Depuis qu'on lui avait proposé son premier contrat, il n'avait jamais arrêté, se faisant rapidement un nom dans le milieu. Il n'avait pas besoin de travailler plus de deux fois par mois pour vivre largement, et l’irrégularité de la demande ne l’avait jamais gêné, puisque les bénéfices étaient grands. Sa fiabilité, sa rigueur absolue et la méthodologie qu’il avait si soigneusement élaborée en faisait le meilleur, sans discussion possible. Pour donner le change, il louait depuis de nombreuses années un bureau auquel il se rendait quotidiennement. Là-bas une plaque discrète le présentait comme enquêteur privé. C'était effectivement le masque qu'il revêtait pour le monde et la façon dont il déclarait ses revenus à l'État – du moins ceux qui lui arrivaient autrement qu’en liquide. C'était aussi une activité à laquelle il se livrait tranquillement, acceptant les cas quand ils se présentaient, relativement rares.
Cette existence lui convenait parfaitement. Il ne se préoccupait jamais des corps. Ce n'était pas son travail, c'était celui de la police. Il descendait, proprement, sans faute, sans commettre d'erreur, pas une depuis douze ans qui eut pu le confondre.
Ceux qu'il abattait étaient uniquement des inconnus, mais il vérifiait toujours la raison pour laquelle il fallait les exécuter. Toujours des hommes, toujours adultes. L’unique fois où la question de commettre le grand tabou de l'assassinat d'une femme s'était posée, il avait décliné. Le client était nouveau sur le marché, il avait trouvé quelqu'un d'autre sans grandes difficultés.
Il ne se posait aucune question d'éthique, ne cherchait pas à justifier devant sa conscience ce qu'il faisait. Il le faisait. Sans goût particulier pour le meurtre, sans éprouver de sentiment de jouissance ou d'accomplissement quand il appuyait sur la gâchette, toujours une seule fois. S'il vérifiait les raisons de la commande, c'était avant tout pour se protéger lui-même, pour limiter au maximum les risques causés par l'enquête qui suivrait.
Il était heureux car justement il ne se posait pas de questions, ni de morale ni de conscience ni d'ailleurs à quelque propos que ce soit. Il se sentait défini par l’existence de son corps, ne s'était jamais imaginé avoir une âme, d'ailleurs qu'en aurait-il fait ?

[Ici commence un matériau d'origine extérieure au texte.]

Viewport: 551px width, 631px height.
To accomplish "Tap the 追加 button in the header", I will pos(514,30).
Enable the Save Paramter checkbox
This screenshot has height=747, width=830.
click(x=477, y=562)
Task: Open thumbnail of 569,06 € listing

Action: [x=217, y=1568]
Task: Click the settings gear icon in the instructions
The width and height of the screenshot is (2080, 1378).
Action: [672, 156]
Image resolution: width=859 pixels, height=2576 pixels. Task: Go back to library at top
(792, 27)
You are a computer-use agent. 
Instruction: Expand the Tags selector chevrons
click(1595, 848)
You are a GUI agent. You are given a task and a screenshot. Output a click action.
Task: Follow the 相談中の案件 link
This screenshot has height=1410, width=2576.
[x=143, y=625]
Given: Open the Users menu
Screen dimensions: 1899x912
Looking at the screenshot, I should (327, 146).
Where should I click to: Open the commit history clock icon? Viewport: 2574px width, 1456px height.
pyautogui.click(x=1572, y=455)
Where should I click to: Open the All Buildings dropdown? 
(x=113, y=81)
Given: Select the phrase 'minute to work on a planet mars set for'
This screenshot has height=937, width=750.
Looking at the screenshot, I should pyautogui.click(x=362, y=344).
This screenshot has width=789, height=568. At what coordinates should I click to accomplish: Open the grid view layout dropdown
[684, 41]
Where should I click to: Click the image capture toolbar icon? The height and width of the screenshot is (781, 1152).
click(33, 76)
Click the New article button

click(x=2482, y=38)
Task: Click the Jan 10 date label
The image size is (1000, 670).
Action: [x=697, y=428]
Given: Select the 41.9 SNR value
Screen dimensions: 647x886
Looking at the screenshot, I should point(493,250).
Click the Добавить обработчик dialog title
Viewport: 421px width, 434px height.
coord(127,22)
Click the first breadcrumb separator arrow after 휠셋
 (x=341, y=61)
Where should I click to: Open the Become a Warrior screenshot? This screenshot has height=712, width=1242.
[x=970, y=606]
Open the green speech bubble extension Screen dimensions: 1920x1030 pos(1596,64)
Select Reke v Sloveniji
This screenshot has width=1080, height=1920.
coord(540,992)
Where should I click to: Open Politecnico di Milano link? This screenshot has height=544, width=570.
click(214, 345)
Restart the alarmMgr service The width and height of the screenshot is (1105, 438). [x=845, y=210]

La mort de Tony changea tout. Tony, ce n'était personne, pas même une chiure de pigeon sur un trottoir crasseux. Tony, c'était le gosse qui traînait devant la gare depuis trois ou quatre ans, lui tapant à peu près quotidiennement de la monnaie. Tony était sale, insolent, stupide et assez laid. Il n'était même pas débrouillard, avait juste assez d'instinct de survie pour s'en tirer depuis qu'il s'était retrouvé balancé au trottoir. Il avait sans doute treize ou quatorze ans, même s’il était impossible de savoir son âge exact - qu'il existe des gens ne connaissant pas leur date de naissance au XXIe siècle semble impossible à croire, et pourtant. Tony ne parlait pas, il baragouinait, généralement fort et sur un ton geignard. Il se faisait parfaitement comprendre.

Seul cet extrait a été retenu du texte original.